Tres cuevas inexploradas de Malaga

Boquete de Zafarraya

Les presentamos tres cuevas tal vez menos espectaculares que otras que ya hemos visitado pero no por eso menos fascinantes. En algunas encontraremos pinturas rupestres y otras han servido de hogar a nuestros más remotos antepasados. Les invitamos a conocerlas.

La Cueva de los Alfaques se encuentra en la parte nororiental de la Sierra del Palo, en el Cancho de las Mesas, sobre la cueva de la Pileta. Su espectacular entrada tiene más de veinte metros de ancho y tras una galería de unos treinta metros, llegaremos a la gran sala con chimenea y una serie de pequeñas galerías. Benaoján es llamada «la cuna del arte rupestre andaluz»; en la cueva se encontraron restos de cerámica argárica, huesos, y pinturas en su interior que representan signos correspondientes al llamado arte piletense o pintura esquemática negra de La Pileta, por eso se piensa que la Cueva de los Alfaques fue un lugar de enterramiento y santuario durante la Edad del Bronce.

La cueva del Boquete de Zafarraya, en Alcaucín, a 1.100 m. de altitud sobre la falda de sierra Tejeda, en ella se encontró una mandíbula de nuestro antecesor el hombre de neandertal, en excepcional estado de conservación, considerado uno de los mejores hallazgos arqueológicos de la Europa occidental; la mandíbula y otros huesos pertenecieron a un ejemplar de alrededor de cuarenta años de edad y 1,61 metros de altura que tiene nombre: es el hombre de Zafarraya.  Se encuentra en las inmediaciones del cruce de las carreteras de Jimera de Líbar y Cortes de la Frontera.

Cueva del Chapi, en Jimera de Líbar: es un sitio de aguas surgentes que abarca una superficie de 660m2, y que solamente se puede visitar en verano; es un sitio activo, a cincuenta metros de la entrada la sala se bifurca en dos tubos de presión casi paralelos llamados Galerías Mojadas. Esta cueva es conocida desde siempre por la surgencia de agua, y las primeras exploraciones fueron realizadas en la década del 70 del siglo XX ; a unos setenta metros de la entrada se convierten en impenetrables.
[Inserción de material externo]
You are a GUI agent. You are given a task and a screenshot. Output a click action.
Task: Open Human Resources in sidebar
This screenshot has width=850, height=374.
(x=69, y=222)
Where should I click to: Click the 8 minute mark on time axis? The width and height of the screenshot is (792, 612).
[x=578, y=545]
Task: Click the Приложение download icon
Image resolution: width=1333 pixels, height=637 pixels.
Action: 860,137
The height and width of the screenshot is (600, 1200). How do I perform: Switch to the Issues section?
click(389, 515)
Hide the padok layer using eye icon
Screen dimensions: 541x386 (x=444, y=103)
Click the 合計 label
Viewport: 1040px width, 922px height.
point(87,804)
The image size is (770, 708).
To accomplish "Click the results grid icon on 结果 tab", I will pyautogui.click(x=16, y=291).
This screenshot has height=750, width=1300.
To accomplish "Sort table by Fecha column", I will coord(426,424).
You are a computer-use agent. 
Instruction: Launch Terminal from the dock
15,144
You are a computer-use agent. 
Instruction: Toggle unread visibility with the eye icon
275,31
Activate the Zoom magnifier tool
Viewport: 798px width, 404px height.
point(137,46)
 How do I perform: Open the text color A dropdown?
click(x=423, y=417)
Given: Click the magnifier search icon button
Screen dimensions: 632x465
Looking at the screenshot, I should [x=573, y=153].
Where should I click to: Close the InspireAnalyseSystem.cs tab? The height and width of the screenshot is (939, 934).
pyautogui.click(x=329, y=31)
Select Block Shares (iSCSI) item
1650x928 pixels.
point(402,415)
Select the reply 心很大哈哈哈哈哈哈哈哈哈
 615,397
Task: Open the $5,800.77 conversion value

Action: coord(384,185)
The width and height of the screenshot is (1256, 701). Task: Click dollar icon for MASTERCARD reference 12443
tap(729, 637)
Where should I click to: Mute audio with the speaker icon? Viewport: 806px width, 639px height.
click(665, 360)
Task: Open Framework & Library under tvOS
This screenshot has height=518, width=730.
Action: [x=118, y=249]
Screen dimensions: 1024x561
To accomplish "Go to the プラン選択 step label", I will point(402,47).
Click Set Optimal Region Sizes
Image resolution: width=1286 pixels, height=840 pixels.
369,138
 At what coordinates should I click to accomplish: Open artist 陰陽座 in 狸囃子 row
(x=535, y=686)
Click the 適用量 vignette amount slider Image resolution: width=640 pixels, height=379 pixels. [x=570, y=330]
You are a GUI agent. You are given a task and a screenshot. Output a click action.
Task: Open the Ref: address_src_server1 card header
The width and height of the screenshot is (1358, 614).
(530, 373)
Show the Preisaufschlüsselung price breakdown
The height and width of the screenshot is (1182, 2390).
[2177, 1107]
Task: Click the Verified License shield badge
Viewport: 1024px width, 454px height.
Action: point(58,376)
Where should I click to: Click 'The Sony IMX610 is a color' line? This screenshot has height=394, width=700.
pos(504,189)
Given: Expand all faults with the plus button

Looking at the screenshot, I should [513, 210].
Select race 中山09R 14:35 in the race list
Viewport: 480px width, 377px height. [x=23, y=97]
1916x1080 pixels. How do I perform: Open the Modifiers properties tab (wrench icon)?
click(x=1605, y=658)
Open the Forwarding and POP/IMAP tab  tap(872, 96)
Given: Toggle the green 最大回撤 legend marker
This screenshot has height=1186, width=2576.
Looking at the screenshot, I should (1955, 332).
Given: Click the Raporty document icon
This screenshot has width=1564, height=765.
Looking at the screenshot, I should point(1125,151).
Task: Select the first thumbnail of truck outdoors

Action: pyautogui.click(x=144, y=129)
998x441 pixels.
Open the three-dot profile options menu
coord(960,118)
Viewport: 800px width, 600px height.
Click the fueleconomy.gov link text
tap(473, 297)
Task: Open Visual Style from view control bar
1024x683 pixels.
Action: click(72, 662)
Un párrafo más para esta cueva, ligeramente ascendente y que presenta pequeños pozos que comunican con un nivel inferior; se puede explorar una estrecha galería descendente que desemboca en otra parcialmente inundada de unos treinta metros de largo.  En la parte superior hay algunas chimeneas en una galería que es en realidad un pozo de veinte metros, en cuya base convergen las dos galerías mojadas, con sus paredes cubiertas de espesa arcilla.